→ **Provided passage**:
▬▬▬▬▬▬▬▬▬▬

Hacker News new | ask | show | jobs
by chombier 1514 days ago
I also remember struggling with this paper quite a bit at first. This is how I would explain catamorphisms to past me:

Suppose you have a recursive `tree` data structure, and another one `tree' x` where `tree' x` is just like `tree`, but with recursive occurrences of `tree` replaced with type x. So maybe something like, in Haskell-ish syntax:

    type tree = Leaf int | Node tree tree
    type tree' x = Leaf int | Node x x
Then one can easily write a `fold` over trees with type

    fold: tree -> (tree' x -> x) -> x
where the second parameter (called an algebra) evaluates the result over a tree' assuming recursive subtrees have been replaced with the result of their evaluation (this is the key).

Now the beauty of recursion schemes is that whenever `tree'` is a functor, you can get `tree` (as a fixpoint: `tree = tree' tree`) and `fold` for free (generally called `cata`), which can be seen by rewriting `fold` above using just `map`.

This skips a fair amount of boilerplate code you no longer have to touch when modifying recursive types.

2 comments

Minor nitpick, you don't get `fold` as written for free. You would still need to provide a function `toTreeF :: tree -> tree'` then compose that with `cata`, which you do get for free: `fold t alg = cata alg (toTreeF t)`.
Isn’t toTreeF just ‘out’ as in ‘newtype Fix f = In { out :: f (Fix f) }’ ?
Sorry my last comment was sort of wrong because I neglected to mention Fix (I'm going to claim that I was tired :) ).

They say a picture is worth a thousand words, so hopefully this clears up the difference betwene `out` and `toTreeF`:

    -- | Our basic binary tree type
    data Tree a = Leaf a | Node (Tree a) (Tree a)
    
    -- | A pattern functor for our binary tree
    data TreeF a r = LeafF a | NodeF r r
    
    -- | The fixed point of 'f'.

▬▬▬▬▬▬▬▬▬▬

→ **Data lines**:

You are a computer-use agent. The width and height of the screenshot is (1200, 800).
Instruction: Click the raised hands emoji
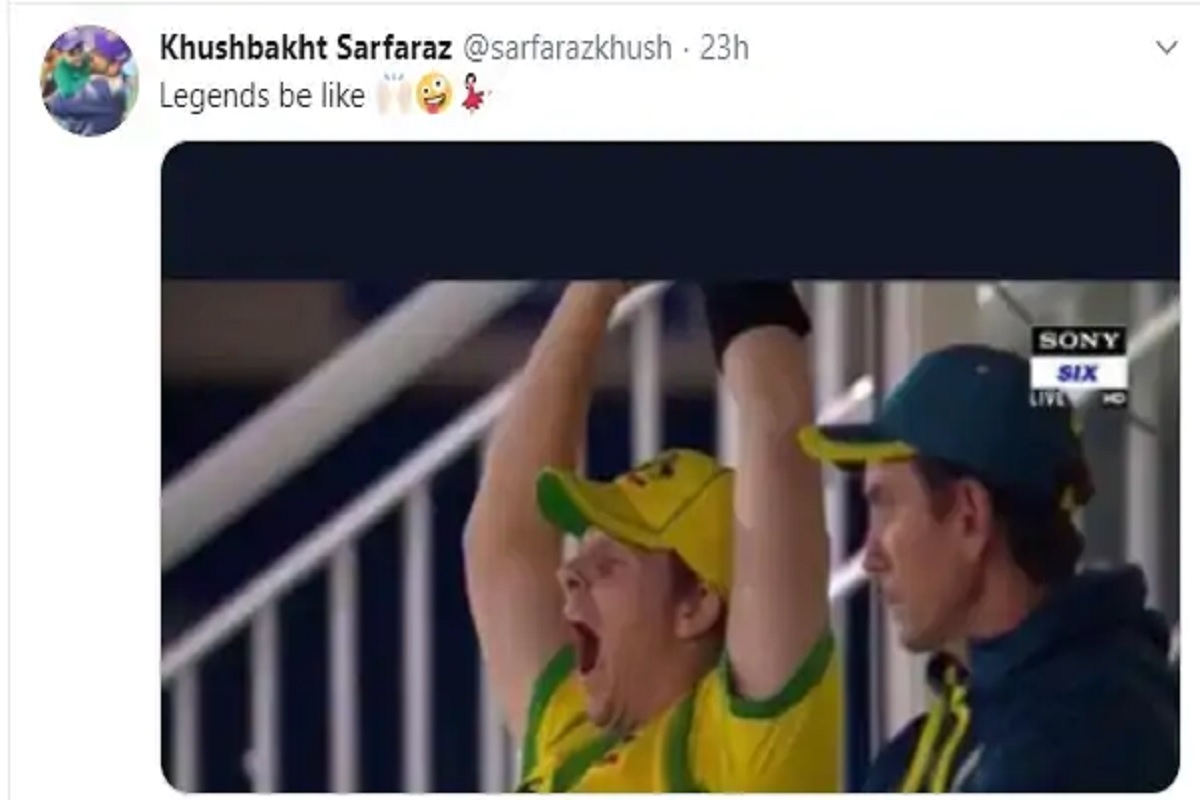[392, 95]

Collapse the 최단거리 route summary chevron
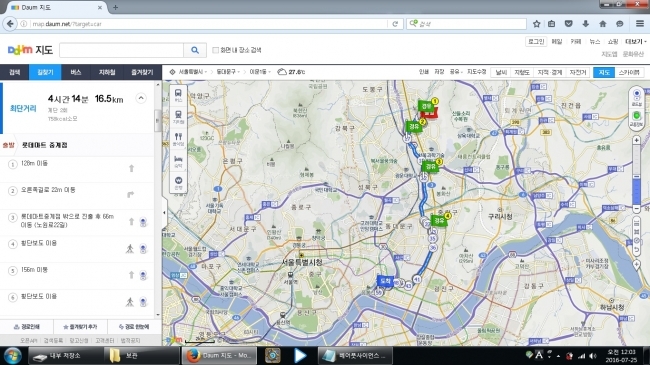[x=141, y=98]
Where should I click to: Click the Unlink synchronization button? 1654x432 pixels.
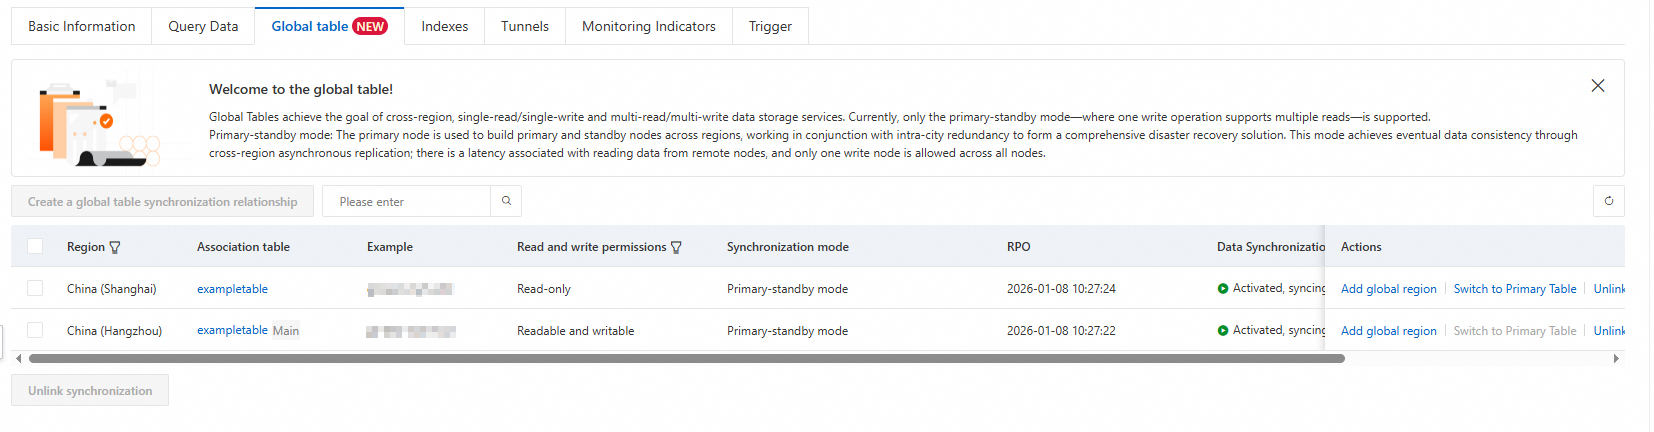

▬▬▬▬▬▬▬▬▬▬

→ **What to do**:
A. Name every distinct data constructor declared in the indented code lines of the catamorphism thread.
B. Carry the Hacker News thread on catamorphisms forward from its last line.

→ **Responses by task**:
A. Leaf, Node, LeafF, NodeF

B.
    newtype Fix f = Fix { unfix :: f (Fix f) }
    
    -- | Given an F-Algebra on 'f' we have a catamorphism on 'Fix f'
    cata :: Functor f => Algebra f a -> Fix f -> a
    cata alg fix = alg $ fmap (cata alg) $ unfix fix
    
    -- | We can sum the elements of a 'Fix (TreeF Int)' using 'cata'
    sumTreeF :: Fix (TreeF Int) -> Int
    sumTreeF = cata $ \case
      LeafF i x -> x + i
      NodeF l r x -> x + l + r 
    
    -- | To operate our binary tree we need to map from 'Tree a' to 'TreeF
    -- a'.
    toTreeF :: Tree a -> Fix (TreeF a)
    toTreeF = \case
      Leaf a -> LeafF a
      Node l r -> NodeF (toTreeF l) (toTreeF r)
    
    sumTree :: Tree Int -> Int
    sumTree = sumTreeF . toTreeF


I didn't compile this code but it should be correct.

    out :: Fix (TreeF a) -> TreeF a (Fix (TreeF a))
    toTreeF -> Tree a -> Fix (TreeF a)
If you're going to introduce a generic functor fixpoint then you'll probably want to define

     type Tree a = Fix (TreeF a)
so that `toTreeF` is just `unfix` (and is effectively free, as I mentioned above)
Yeah you could do that but now you have thrown away the recursive `Tree` type and are always working in `TreeF`. This is totally fine but is a different design decision from where we started.
Thanks for explaining!